Exercise text:
This is not a duplicate of Can a finitely generated group have infinitely many torsion elements?
There he asks specifically about FC-groups.
Is a finitely generated torsion group finite in general?
Using Dietzmann's lemma allows you to prove this for FC-groups:
Dietzmann's lemma says:
Let G be a torsion group, and M a normal finite subset of G.
Then $\langle M \rangle $ (the subgroup generated by M) is finite.
Now for a finitely generated group G, we take M to be the set of generators.
Then it is finite, but is it normal?
If G is an FC-group then we know every generator in M has a finite conjugacy class (by definition of an "FC group").
And taking the union of the conjugacy classes of the generators gives us a finite union of finite sets, which is finite, and this set is normal because conjugating any element will take us to another element in its conjugacy class which is also in the set.
My question is if there is a way to prove this without the FC-group requirement.
Or better yet, specify what is the required and sufficient condition for G to be finite assuming G is finitely generated and a torsio group.

Excerpted records:
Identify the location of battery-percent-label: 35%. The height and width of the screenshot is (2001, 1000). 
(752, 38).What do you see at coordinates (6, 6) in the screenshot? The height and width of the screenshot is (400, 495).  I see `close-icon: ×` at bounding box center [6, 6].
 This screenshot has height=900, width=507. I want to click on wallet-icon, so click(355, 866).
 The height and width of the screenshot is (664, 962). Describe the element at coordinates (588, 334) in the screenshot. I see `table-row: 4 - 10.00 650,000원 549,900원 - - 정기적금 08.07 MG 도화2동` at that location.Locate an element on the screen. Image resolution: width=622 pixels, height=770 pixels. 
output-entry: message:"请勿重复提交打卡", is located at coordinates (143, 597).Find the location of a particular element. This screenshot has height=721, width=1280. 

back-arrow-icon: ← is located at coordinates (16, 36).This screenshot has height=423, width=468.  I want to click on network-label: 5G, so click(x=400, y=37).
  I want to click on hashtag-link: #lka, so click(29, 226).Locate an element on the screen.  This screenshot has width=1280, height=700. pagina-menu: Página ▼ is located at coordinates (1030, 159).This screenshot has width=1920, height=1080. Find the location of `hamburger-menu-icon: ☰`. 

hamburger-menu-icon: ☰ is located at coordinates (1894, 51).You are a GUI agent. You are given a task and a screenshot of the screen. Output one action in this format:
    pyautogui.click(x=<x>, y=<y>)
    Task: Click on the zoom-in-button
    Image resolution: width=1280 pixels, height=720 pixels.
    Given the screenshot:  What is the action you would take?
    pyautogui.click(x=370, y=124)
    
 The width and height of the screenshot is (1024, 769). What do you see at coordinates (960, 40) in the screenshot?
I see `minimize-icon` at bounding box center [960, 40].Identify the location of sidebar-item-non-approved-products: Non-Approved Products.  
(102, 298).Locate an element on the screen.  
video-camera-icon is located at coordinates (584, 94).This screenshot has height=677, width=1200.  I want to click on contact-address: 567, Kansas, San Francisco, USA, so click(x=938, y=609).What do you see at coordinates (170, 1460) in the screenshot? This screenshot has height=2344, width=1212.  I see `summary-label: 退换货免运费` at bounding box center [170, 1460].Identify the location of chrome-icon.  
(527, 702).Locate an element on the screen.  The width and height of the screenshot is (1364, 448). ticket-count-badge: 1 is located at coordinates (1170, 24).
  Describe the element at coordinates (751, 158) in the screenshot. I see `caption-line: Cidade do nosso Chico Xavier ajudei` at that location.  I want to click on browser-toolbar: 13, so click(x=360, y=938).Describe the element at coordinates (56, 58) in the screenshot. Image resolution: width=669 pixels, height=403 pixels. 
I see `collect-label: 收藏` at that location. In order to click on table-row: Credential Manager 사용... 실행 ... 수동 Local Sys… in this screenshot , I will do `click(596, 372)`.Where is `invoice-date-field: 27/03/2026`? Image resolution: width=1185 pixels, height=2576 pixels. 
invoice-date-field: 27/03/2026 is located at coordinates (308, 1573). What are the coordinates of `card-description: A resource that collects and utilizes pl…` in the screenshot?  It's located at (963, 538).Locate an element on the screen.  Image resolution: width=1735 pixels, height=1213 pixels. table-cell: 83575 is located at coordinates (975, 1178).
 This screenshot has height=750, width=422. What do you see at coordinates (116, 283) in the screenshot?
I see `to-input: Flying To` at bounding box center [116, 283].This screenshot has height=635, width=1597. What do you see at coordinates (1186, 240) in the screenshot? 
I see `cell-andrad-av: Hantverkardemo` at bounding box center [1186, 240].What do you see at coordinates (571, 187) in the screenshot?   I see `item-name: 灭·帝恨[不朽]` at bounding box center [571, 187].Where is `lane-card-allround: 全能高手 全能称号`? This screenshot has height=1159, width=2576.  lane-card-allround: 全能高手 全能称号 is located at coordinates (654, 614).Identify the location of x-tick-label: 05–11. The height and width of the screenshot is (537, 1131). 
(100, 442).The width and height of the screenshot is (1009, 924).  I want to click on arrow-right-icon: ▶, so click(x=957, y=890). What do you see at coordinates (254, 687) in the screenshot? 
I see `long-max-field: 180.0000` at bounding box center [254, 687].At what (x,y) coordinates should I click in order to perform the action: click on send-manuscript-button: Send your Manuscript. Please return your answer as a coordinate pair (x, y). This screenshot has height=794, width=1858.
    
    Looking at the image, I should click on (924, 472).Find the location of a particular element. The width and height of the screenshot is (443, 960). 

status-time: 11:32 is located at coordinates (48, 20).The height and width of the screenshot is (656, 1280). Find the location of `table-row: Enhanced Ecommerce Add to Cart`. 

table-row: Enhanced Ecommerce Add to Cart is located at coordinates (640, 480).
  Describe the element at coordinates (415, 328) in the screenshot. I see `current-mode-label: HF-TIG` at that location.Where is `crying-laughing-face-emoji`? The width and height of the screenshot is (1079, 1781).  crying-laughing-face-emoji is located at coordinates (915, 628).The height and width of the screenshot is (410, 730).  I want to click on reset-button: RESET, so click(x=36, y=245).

Work request 1: In the text about finitely generated torsion groups, please rewrite the paragraph that starts "If G is an FC-group" and ends "also in the set" as a short list that keeps its main facts.
Work request 2: According to the text about finitely generated torsion groups, why is this question not a duplicate of "Can a finitely generated group have infinitely many torsion elements?" Answer in one to three sentences.
Work request 3: Carry on the text about finitely generated torsion groups from its last sentence.

Task result 1:
- In an FC-group, every generator in M has a finite conjugacy class, by the definition of an FC-group.
- The union of the generators' conjugacy classes is a finite union of finite sets, so it is finite.
- This union is normal, because conjugating any of its elements gives another element of that element's conjugacy class, which is also in the union.

Task result 2: The other question asks specifically about FC-groups. This one asks whether a finitely generated torsion group is finite in general, without the FC-group requirement.

Task result 3:
Some remarks:
In the question I linked to someone specifies that the infinite dihedral group represented by $\langle a,b : a^2 = b^2 = 1\rangle$ is finitely generated but not finite, $a$ and $b$ are torsion elements, but IMO the group is not a torsion group \ so this does not disprove what I am trying to prove.
EDIT:
A correct answer was provided but I will leave the question open a bit in case someone knows a necessary and sufficient condition on G for it to be finite.
Best Answer
No. This is the General Burnside Problem -- must a finitely generated periodic (this is what you call "torsion": every element has finite order) group be finite? -- to which a negative answer was given by Golod and Shafarevich in 1964. Please see the linked article for more information.